The first fetal monitors, in the days before transistorized components, were 5 feet tall, and when they were wheeled in it was like a robot approached!  The first fetal scalp monitors were heavy metal - conspicuous care had to be taken when applying them, unlike the safe hairlike leads of today.

New syndromes were being documented - HELLP syndrome, a variant of pre-eclampsia, was being recognized, and physician reluctance to accept it was my first introduction to what I would face with my illness.  The physiology of pregnancy is so amazingly precise, the changes in body functions, in fetal reactions, the whole specialty was alive with fascinating developments, not the least of which entailed the treatment of perinatal death (from conception to newborn).  I loved every second - and suddenly I found there were days when I couldn't recognize some symptom sets.  But the same thing wasn't missing two days in a row.  I'd never had a headache in my life - and suddenly they were occurring daily, overpowering me, and yet every test came back negative.  It was when I realized I was no longer safe on the unit that I gave in, and gave up my work.
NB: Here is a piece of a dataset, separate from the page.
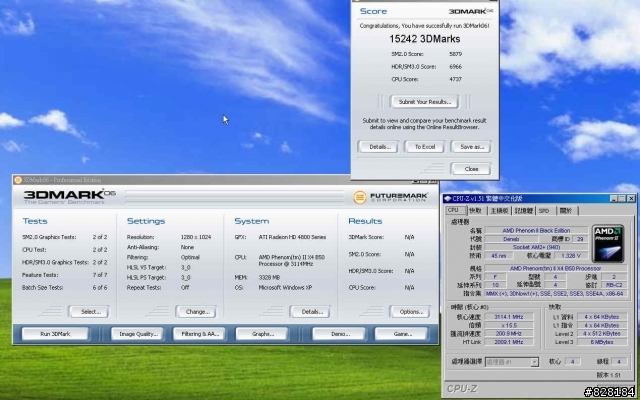Click Save as... in the Score dialog

[x=472, y=146]
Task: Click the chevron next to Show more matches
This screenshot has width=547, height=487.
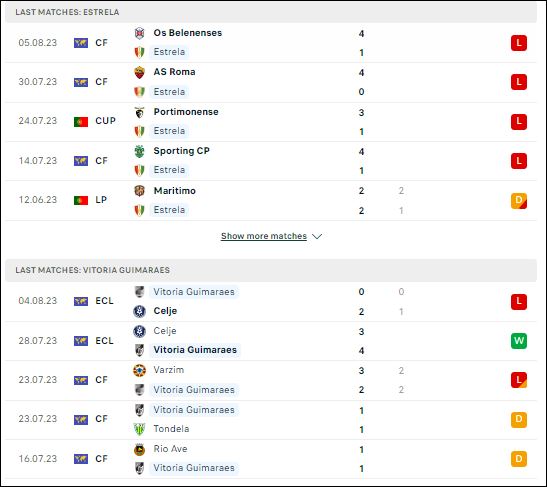Action: click(317, 237)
The paradigm shift from AB to CI was difficult.  And yet God in His wisdom had exposed me to severe pain from the age of 9 - severe bleeding episodes, several surgeries, and almost bleeding to death continued until my hysterectomy at age 30 - and even then there were complications.  Looking back I can see His hand preparing me - having to back out of social plans, needing to go to the hospital when the pain became unbearable, losing friends, being on a date and being attacked by pain and having to go home cost me many a boyfriend - especially on first dates!  Guys had no clue.

But nothing prepares you for disability.  One by one, friends disappeared.  After having to cancel plans repeatedly, no one wanted to chance it.  Phone calls stopped.  It's hard to watch friends and family getting to go on trips and hikes and excursions, going to concerts and theaters and movies while you sit at home.  Things that ABs don't think twice about were impossible feats of physical endurance for me - like walking any distance or sitting in a darkened theater with a bright white screen flashing before you.

"But God..."  That phrase appears many many times in the Word of God.  And it always means God intervenes and conquers.  And so it is in my life.  God intervenes.  Things that could not be borne are suddenly livable.  I can truthfully say that I never felt abandoned.  He was always there, always - teaching me what it means to trust Him, to truly give Him the reins of my life.  And tho I failed time and time again to live out His love, each time He picked me up and dusted me off and put my feet back on the Way.  He never condemned my spoiled brat attitude.  He patiently changed me bit by bit - tho the spoiled brat persona continually raises it's self-centered head.  It's a great temptation to see only your side when you're in the grips of an illness - even to expect someone else to understand.  They don't .  Until God presents you with something you can't escape, that changes the way you live from that moment on, it's impossible to comprehend what a CI can do to you.

Having said that, I can also truthfully say, that I wouldn't change it if I could.  When He is in the CI, everything changes.  I began to know Hm in a way that I never would have glimpsed, had it not been for my illness.  A legion of others say the same thing.  While we hate the limitations imposed upon us, we thrill to the closeness of an unfathomable Being, Who loves without condition or limitation, Who knows better than I ever will what severe pain feels like, Who models endurance and trust and enables you to conquer things you never in a million years thought you could.

He is Awesome - and reveals Himself to me in a thousand, intimate, ways that truly makes me "feel cherished and safe, but small and uncomfortable, too."  It's an exciting life when the King of the Universe is your BFF!

It is my prayer that anyone who stumbles on this blog would yearn to have Him as your BFF, too.